Once connected, your AI assistant gains two capabilities:

ToolWhat it does
a11y.evidenceCapture tamper-evident evidence bundles from HTML files, CLI logs, or other inputs. Each bundle includes DOM snapshots, screenshots, and SHA-256 integrity digests.
a11y.diagnoseRun WCAG rule checks over an evidence bundle with provenance verification. Returns findings with severity, rule IDs, and fix guidance.

This means you can ask your AI assistant to scan a page, verify provenance, and suggest fixes — all within a single conversation.

Add this to your MCP client configuration file. This works with Claude Desktop, Cursor, VS Code, and any other MCP-compatible client:

{
"mcpServers": {
"a11y": {
"command": "npx",
"args": ["-y", "@accessibility-suite/mcp-tools"]
}
}
}

The npx -y flag ensures the package is installed automatically if it is not already present.

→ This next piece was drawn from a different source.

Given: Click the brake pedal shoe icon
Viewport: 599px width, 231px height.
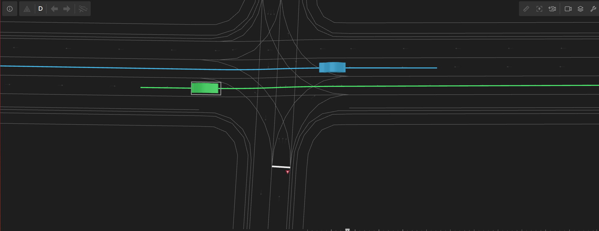Looking at the screenshot, I should (x=83, y=9).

If you have already installed the package globally:

Terminal window
npm install -g @accessibility-suite/mcp-tools

Then configure your MCP client with:

{
"mcpServers": {
"a11y": {
"command": "a11y-mcp"
}
}
}

If you want the MCP server to start with a pre-existing evidence directory:

Terminal window
mcp-server-a11y --evidence-dir .a11y_artifacts

The configuration file location depends on your MCP client:

ClientConfig file
Claude Desktopclaude_desktop_config.json (Settings > Developer > Edit Config)
Cursor.cursor/mcp.json in your project root
VS Code.vscode/mcp.json in your project root
Claude Code.claude/mcp.json in your project root
  1. Open a conversation with your AI assistant
  2. Ask it to scan a page or evidence bundle: “Scan index.html for accessibility issues”
  3. The assistant calls a11y.evidence to capture a tamper-evident bundle
  4. Ask for diagnosis: “Diagnose the evidence bundle and verify provenance”
  5. The assistant calls a11y.diagnose, checks integrity, and returns findings with fix guidance
  6. Iterate on fixes within the conversation

Most teams combine MCP with CI:

  1. CI runs a11y-lint and a11y-ci gate on every pull request
  2. The gate uploads .a11y_artifacts/ as CI artifacts
  3. Developers forward evidence.json to MCP tools for interactive diagnosis and remediation
  4. The AI assistant helps fix issues, and the next CI run verifies the fixes

This creates a feedback loop: automated detection in CI, interactive remediation via MCP, and automated verification on the next push.